Между тем, как если бы удача пожелала выплатить все свои недоимки, претор Аллиен отправил из Лилибея тринадцатый и четырнадцатый легионы, вместе с восьмью сотнями галльских конников и тысячей пращников и лучников, и все они благополучно прибыли в гавань Руспины через четыре дня после отправления.
Для Цезаря было огромной радостью увидеть, наконец, эти паруса, которые он с таким нетерпением ждал!
Он лично руководил высадкой и, как только солдаты восстановили силы после утомительной качки, распределил их по редутам и валам.
Поступление продовольствия и прибытие этого подкрепления наполнило лагерь Цезаря ликованием.
Между тем в лагере Сципиона царило огромное удивление.
Там хорошо знали предприимчивый характер Цезаря и говорили себе, что, должно быть, он крайне слаб, коль скоро вот так сидит взаперти в своем лагере.
Сципион принял решение послать туда двух лазутчиков, которые под предлогом, что они хотят сделаться цезарианцами, проникнут в лагерь Цезаря и пробудут там несколько дней, а затем, вернувшись обратно в лагерь Сципиона, в точности доложат ему, что они там увидели.
Выбор помпеянского военачальника пал на двух гетулов, которым он пообещал большие награды и которые отправились в лагерь Цезаря под видом перебежчиков.
Но, едва появившись там и будучи приняты в этом качестве, они попросили препроводить их к Цезарю, тут же сообщили ему причину, по которой пришли в его лагерь, и рассказали, что Сципион послал их выяснить, не устроены ли у ворот или в других местах какие-нибудь западни для слонов.
Они добавили, что почти все их соотечественники, в память о благодеяниях Мария, а также часть солдат из четвертого и шестого легионов умирают от желания перейти на его сторону, но не могут обмануть стражу, выставленную Сципионом у ворот лагеря.
Цезарь встретил их приветливо, осыпал их подарками и отправил в расположение для перебежчиков.
На следующий день их слова подтвердились приходом десятка солдат из четвертого и шестого легионов.
Еще через два дня жители Тиздра прислали сказать Цезарю, что несколько италийских землепашцев и купцов свезли в их город почти триста тысяч мер зерна.
Посланцы явились просить у Цезаря гарнизон, чтобы охранять эти запасы.
С другой стороны, пришло письмо от Ситтия, сообщавшего, что он вступил в Нумидию и захватил там расположенную на горе крепость, куда Юба свез все свои припасы.
Вот так удача, порой своенравная, но в сущности верная Цезарю, предвещала свое возвращение к нему.
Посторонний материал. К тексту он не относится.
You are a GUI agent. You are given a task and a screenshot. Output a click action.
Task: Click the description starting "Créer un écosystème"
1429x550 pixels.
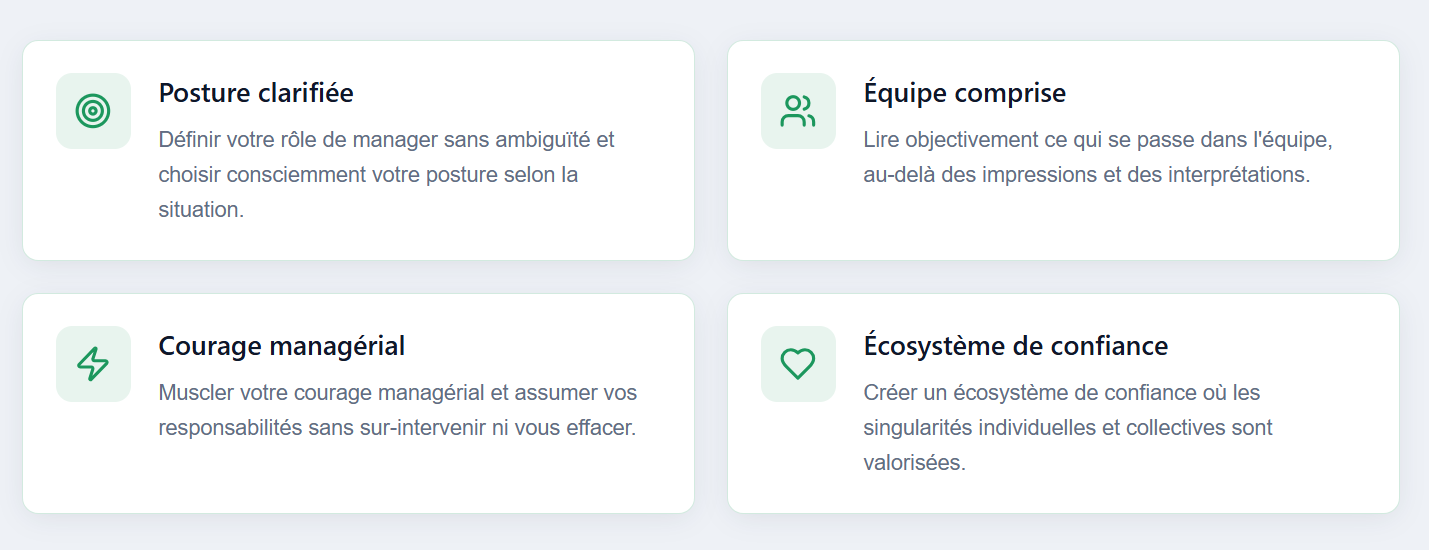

И потому он стал готовиться к сражению.
Даже с подкреплением из двух ветеранских легионов, конницы и копейщиков, он не считал себя еще достаточно сильным и потому отправил шесть грузовых судов в Лилибей забрать остававшихся там солдат.
Они благополучно прибыли.
В самый вечер их высадки, произошедшей 25 января, около полуночи, Цезарь свернул лагерь, не предупредив своих офицеров об этом иначе, как приказав им быть наготове после первой стражи.
Вначале он двинулся к Руспине, где им был оставлен гарнизон; затем оттуда взял налево вдоль берега и вступил на равнину шириной примерно в четыре лиги, которая была окаймлена длинной цепью холмов, образующей нечто вроде амфитеатра, и в конце которой находился лагерь Сципиона.
На самых высоких вершинах этой гряды некогда были построены сторожевые башни.
Цезарь одну за другой захватил все эти вершины, и менее чем через полчаса все башни на них были заполнены его солдатами.
Дойдя до последней башни, он остановился: она охранялась отрядом нумидийцев.
Дальше Цезарь идти не стал.
Он приказал протянуть линию укреплений от того места, куда он пришел, до того, откуда он вышел.
На рассвете эти работы были почти закончены.
Увидев Цезаря, Сципион и Лабиен вывели из лагеря всю свою конницу, построили ее в боевой порядок и продвинули на несколько тысяч шагов, а затем разместили пехоту во вторую линию, примерно в четырехстах шагах от лагеря.